■ Selected extract
# # # # #
It's tempting to play Bangai-O Spirits simply by flying into a cluster of enemies and spamming the EX buttons, but navigating every stage requires a surprising bit of strategy. That's because Bangai-O Spirits goes from complex joys to simple ones in the blink of an eye. One moment you're carefully firing off bouncing missiles while scooting down a narrow passage; the next, you're desperately hurling napalm barrages, not caring who or what's blowing up. Because as long as it's not you, you must be doing it right.

And there's a lot of room to experiment. The box copy promises 160 levels, and Bangai-O Spirits doesn't cheat its way around that. You're free to pick any stage from the start, and the game rarely repeats a challenge. Some are close-range encounters with cannons and fleets of bullet-spewing robots. Some are elaborate puzzles where the Bangai-O shoves blocks and ricochets bullets down alleys to find the right angle. Some might be tributes to Super Mario Bros. or that one R-Type level with the huge battleship. Some are glorious celebrations of the Itano Circus, where you'll pull off one missile ballet after another just to see if you can make the game's graphics engine grind to a halt from the effort.
# # # # #
■ Request A
Say whether each statement agrees with the Bangai-O Spirits review, answering yes or no and quoting the review's deciding words: (i) the game contains 160 levels; (ii) players must unlock stages one at a time; (iii) the game often repeats a challenge.
■ Request B
Take the Bangai-O Spirits review further, writing on from its final sentence.
The listing that comes next is separate material and has no connection to the Bangai-O Spirits review.

■ Material
# # # # #
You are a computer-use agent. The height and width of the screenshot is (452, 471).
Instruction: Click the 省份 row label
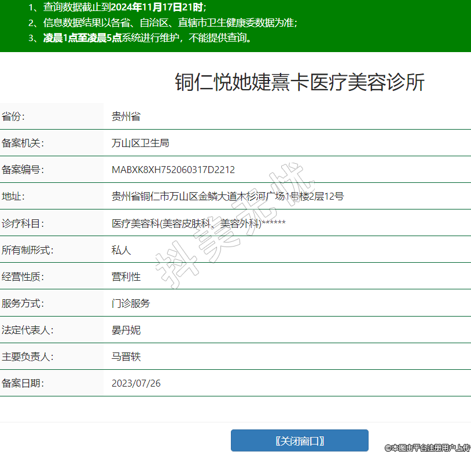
# # # # #
■ Right answer A
(i) Yes: "The box copy promises 160 levels, and Bangai-O Spirits doesn't cheat its way around that."
(ii) No: "You're free to pick any stage from the start"
(iii) No: "the game rarely repeats a challenge"

■ Right answer B
Should you get tired of the stages or manage to beat them all, you can always make your own. It's easy to design levels using the DS stylus, though it's harder to share them. The levels are exported as sounds through the DS speakers, meaning that you'll have to record them as mp3 files if you want to put your profanity-filled creations online. And you have to do it all in reverse to download fan-made levels. A novel idea, but it's far more cumbersome than simply swapping stages over Wi-Fi. On that note, you can't go online with Spirits at all. Even the multi-player is done strictly through local wireless.

Treasure and D3 polished up Spirits for its American release, adding a few levels and organizing all of the stages into “Treasure's Best,” puzzle-oriented challenges, and, well, everything else. They've also tacked on cosmetic touches like a new top-screen filler image and a whirling Bangai-O sprite that flies out of each finished level. I must note, however, that the translators glossed over the tutorial's references to Mobile Suit Gundam and Space Battleship Yamato, leaving only a mention of the Wave Motion Gun.

I've seen some reviewers paint Bangai-O Spirits as a bit too “hardcore” to interest casual players, but the game isn't nearly so narrow in its appeal. Once you've learned the basics, it's exceptionally easy to pick up and play. It's the sort of game worth returning to time and time again, whether it's for a quick adrenaline rush or some careful level-building. Bangai-O Spirits isn't just another shooter for a small cul-de-sac of Treasure fans. It's one of the best action games in recent memory, and it should be shared by everyone.


(The Behemoth, XBLA, 1200 Points)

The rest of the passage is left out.